### TEXT SHOWN
▶

UNITED STATES DISTRICT COURT FOR THE DISTRICT OF KANSAS
Oct 23, 2013
CASE NO. 13-3135-RDR (D. Kan. Oct. 23, 2013)

Opinion

CASE NO. 13-3135-RDR

2013-10-23

JORGE D. MARTINEZ, Petitioner, v. CLAUD MAYES, et al., Respondent.


MEMORANDUM AND ORDER

This petition for writ of habeas corpus was filed pursuant to 28 U.S.C. § 2241 by an inmate of the United States Penitentiary, Leavenworth, Kansas. The filing fee has been paid. Mr. Martinez seeks to utilize 28 U.S.C. § 2241 to challenge his federal sentence or conviction in this district in which he is currently confined after having failed to obtain relief from the sentencing court in another federal judicial district as well as on appeal to the Seventh Circuit Court of Appeals and the U.S. Supreme Court. Having considered the petition together with the relevant legal authority, the court finds that petitioner fails to show that his § 2255 remedy was inadequate or ineffective. Accordingly, the court dismisses this petition for lack of jurisdiction.

◀

### DATA SEGMENT
▶

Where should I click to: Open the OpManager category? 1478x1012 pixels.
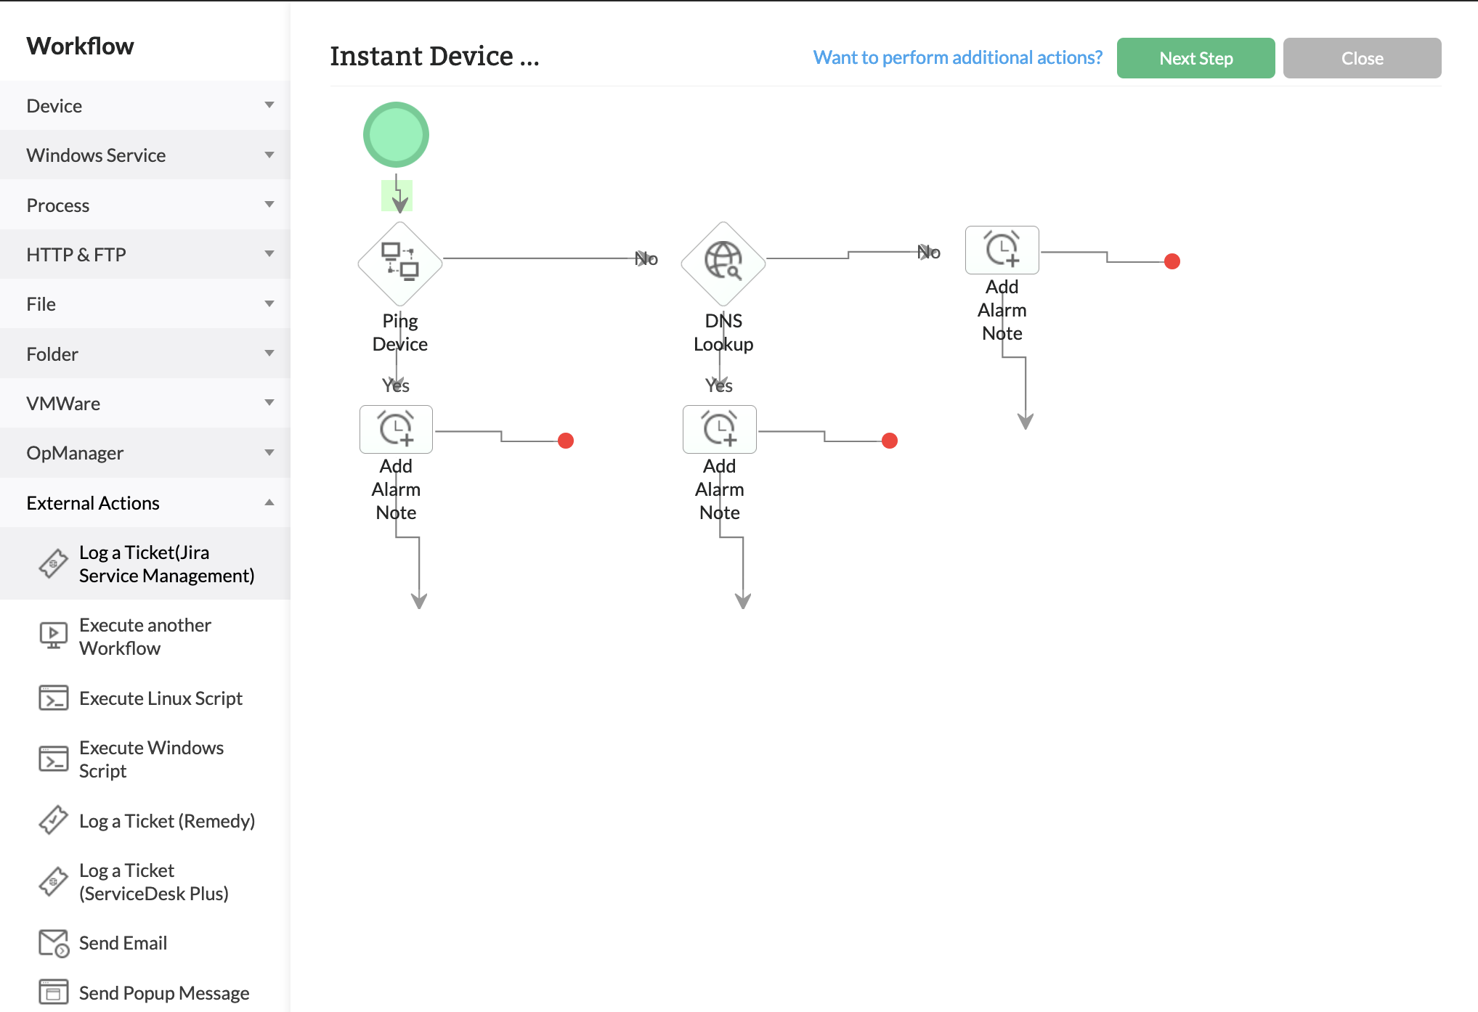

◀

### OBJECTIVES
1. Reproduce verbatim the passage of the habeas corpus order that begins at the words "MEMORANDUM AND ORDER" and stops after the words "lack of jurisdiction.".
2. Extend the habeas corpus order, picking up after its final sentence.

### OUTPUTS IN ORDER
1.
MEMORANDUM AND ORDER

This petition for writ of habeas corpus was filed pursuant to 28 U.S.C. § 2241 by an inmate of the United States Penitentiary, Leavenworth, Kansas. The filing fee has been paid. Mr. Martinez seeks to utilize 28 U.S.C. § 2241 to challenge his federal sentence or conviction in this district in which he is currently confined after having failed to obtain relief from the sentencing court in another federal judicial district as well as on appeal to the Seventh Circuit Court of Appeals and the U.S. Supreme Court. Having considered the petition together with the relevant legal authority, the court finds that petitioner fails to show that his § 2255 remedy was inadequate or ineffective. Accordingly, the court dismisses this petition for lack of jurisdiction.

2.
In 2000, Mr. Martinez was sentenced in the United States District Court for the Northern District of Illinois to 400 months in prison. See United States v. Martinez, 1:97-cr-00659 (N.D. Ill. Sept. 5, 2000). He directly appealed to the Seventh Circuit Court of Appeals, which affirmed on August 6, 2003. He alleges that the United States denied his petition for certiorari in 2004, and that he filed a § 2255 motion that was denied on May 18, 2006.

Petitioner claims he is entitled to relief from his criminal conviction or sentence based upon Alleyne v. United States, _ U.S. _, 133 S.Ct. 2151 (June 17, 2013). In Alleyne the Court overruled prior Supreme Court case law and held that under the Sixth Amendment:

Petitioner incorrectly cites the case as U.S. v. Alleyne, 457 Fed.Appx. 348 (June 17, 2013).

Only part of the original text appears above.